▸ STATED PROBLEM 1
Identify every row that contains the word "Expand" and copy each of those rows in full.

▸ DOCUMENT

■ ■ ■

# from Christopher H. Laco
# on Sunday 29 July 2007 08:00 am:

>It's rare, but I've been in the situation where
>for some reason (mistmatching dist requirements, failed upgrades, bad
>dist packages, broken troff, etc) the creation of man pages/html from
>the dist pod fails outright.

That reinforces the point that running pod tests on the install side is 
a waste of time.  Maybe the build tools need to make more noise and/or 
refuse to install if pod2man/html goes horribly wrong.  After all, we 
abort *before testing* if compilation of code fails, so why not treat 
compilation of docs the same way?

>But I don't think saying pod tests are something the end user should
>never run is wrong.

So, it would be correct to say that end users should never run pod tests 
then?  I can totally agree with that.  ;-)

>Personally, part of me wants to say: stop worrying about what tests I
>decide to ship and enable with my dists.

■ ■ ■

▸ INFORMATION SHOWN
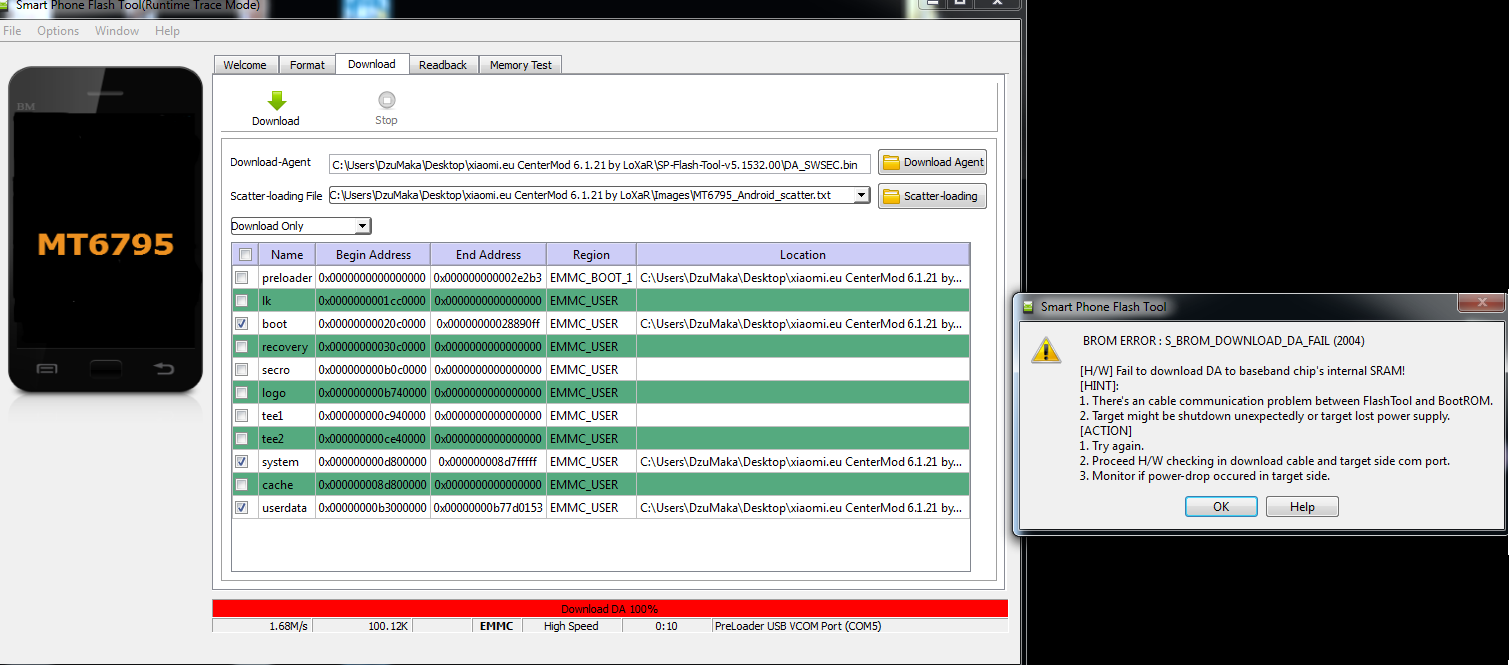
Task: Uncheck the userdata partition checkbox
Action: point(242,508)
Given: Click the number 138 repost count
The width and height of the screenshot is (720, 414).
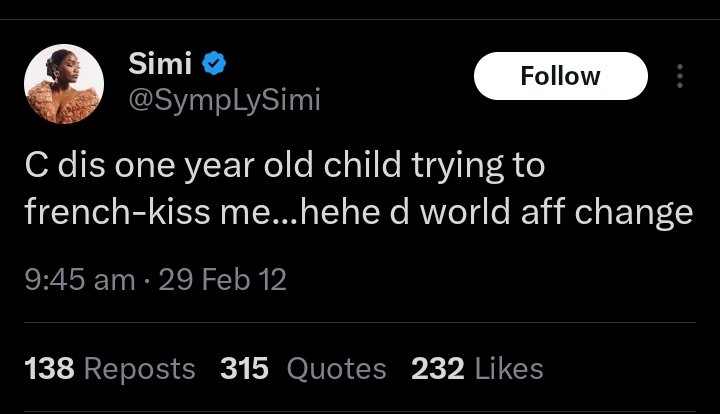Looking at the screenshot, I should click(x=49, y=369).
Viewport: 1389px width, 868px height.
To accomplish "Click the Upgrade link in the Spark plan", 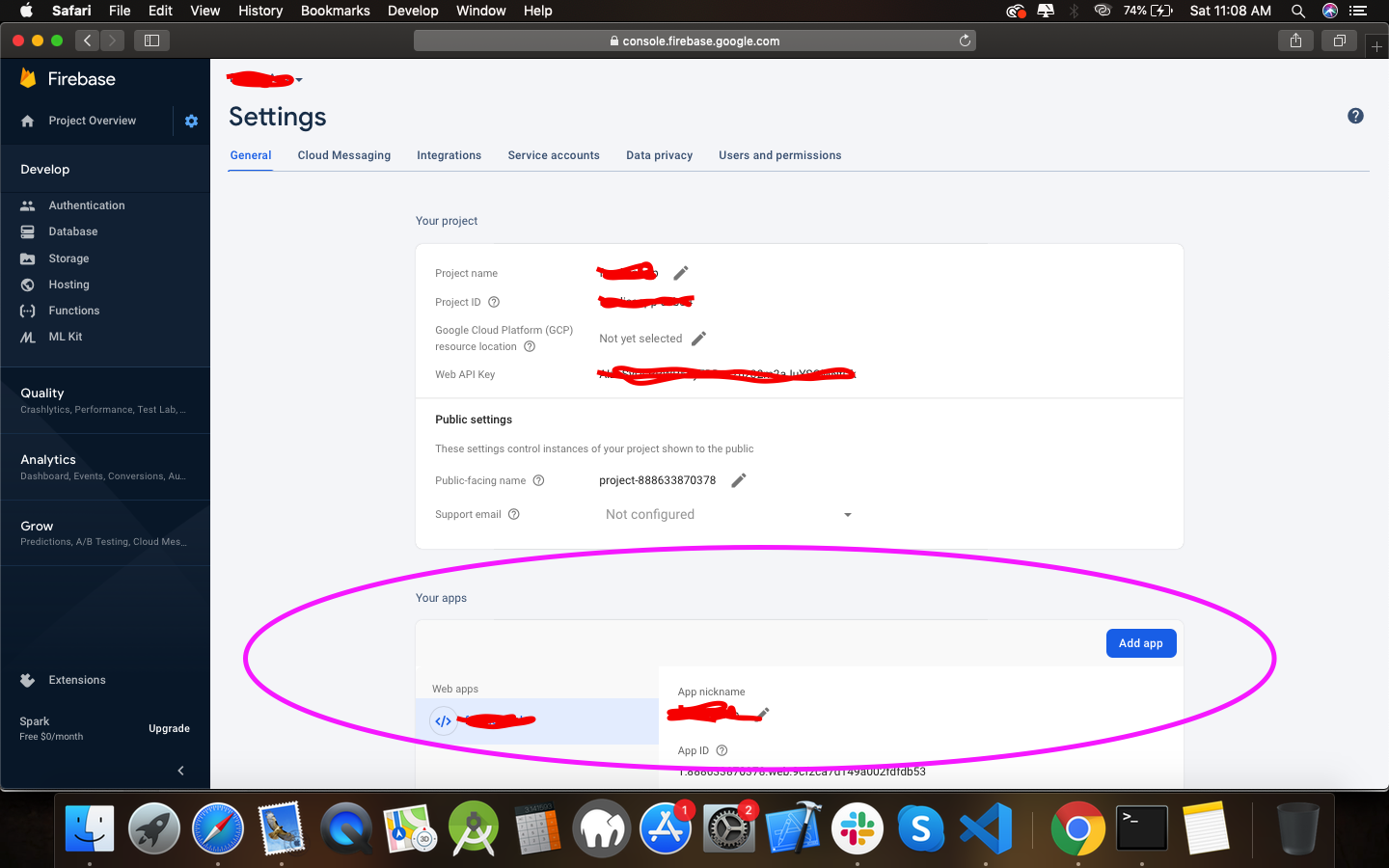I will (x=169, y=728).

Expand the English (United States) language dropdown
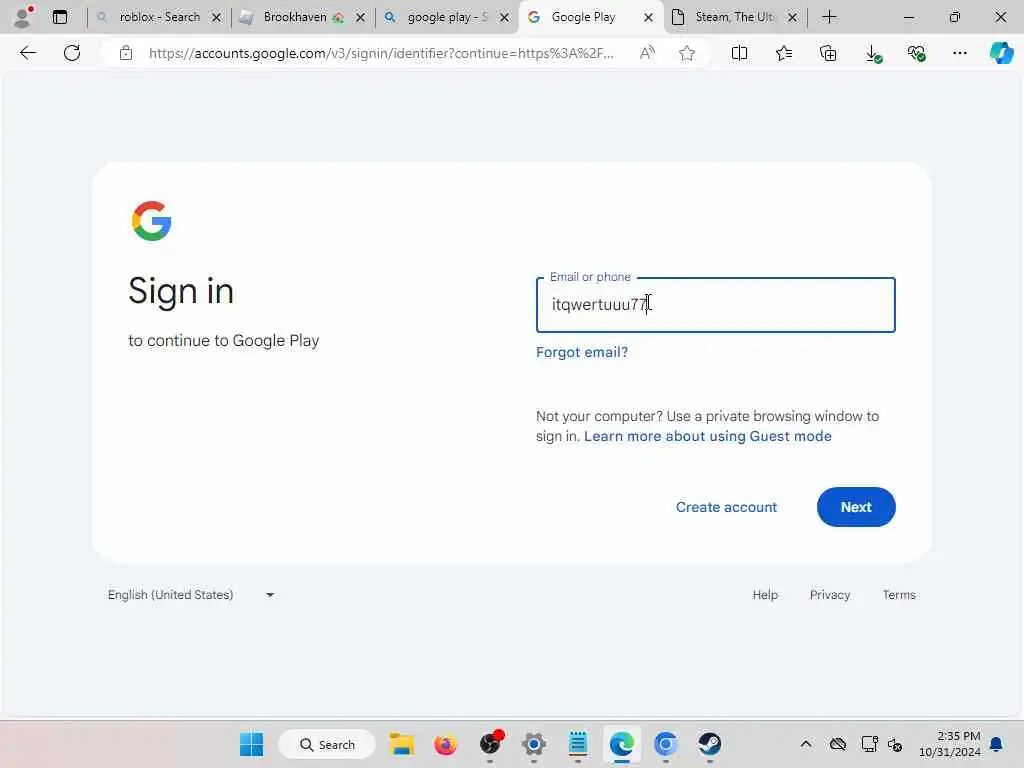[191, 595]

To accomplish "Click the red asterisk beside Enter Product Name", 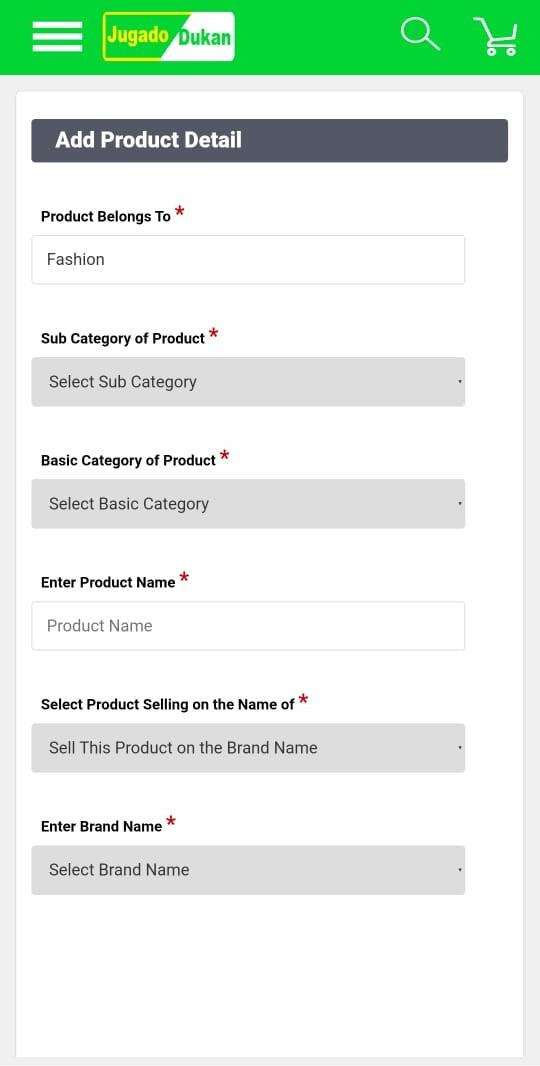I will 184,579.
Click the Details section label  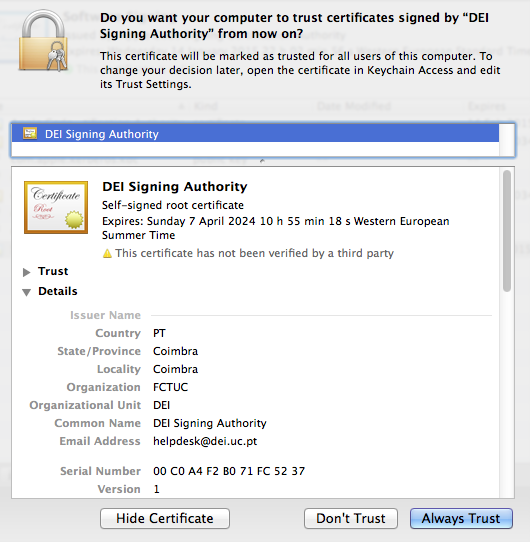pos(58,291)
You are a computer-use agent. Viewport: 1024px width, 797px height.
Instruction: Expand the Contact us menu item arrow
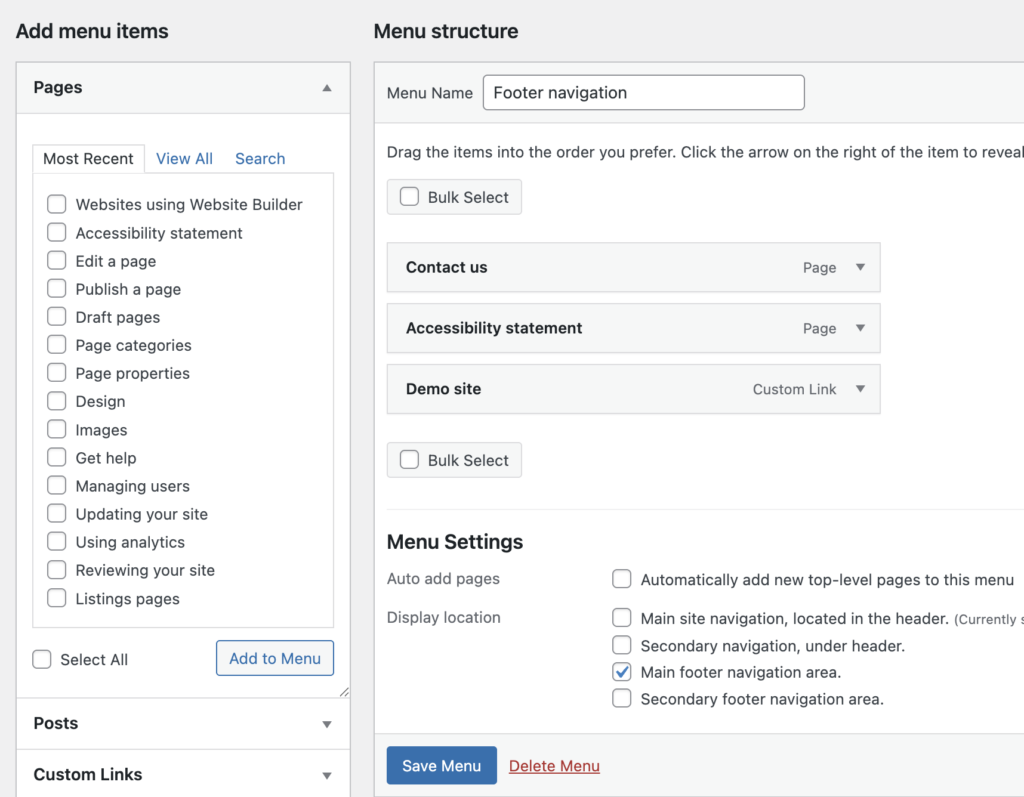pos(860,268)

■ ■ ■

▸ STATED PROBLEM 2
In the post about pod tests, substitute "distribution" for "dist" and give the stretch from "# from Christopher" through "pod fails outright." with that change.

▸ TASK OUTPUT 1
Expand the English (United States) language dropdown
Instruction: Expand the Contact us menu item arrow

▸ TASK OUTPUT 2
# from Christopher H. Laco
# on Sunday 29 July 2007 08:00 am:

>It's rare, but I've been in the situation where
>for some reason (mistmatching distribution requirements, failed upgrades, bad
>distribution packages, broken troff, etc) the creation of man pages/html from
>the distribution pod fails outright.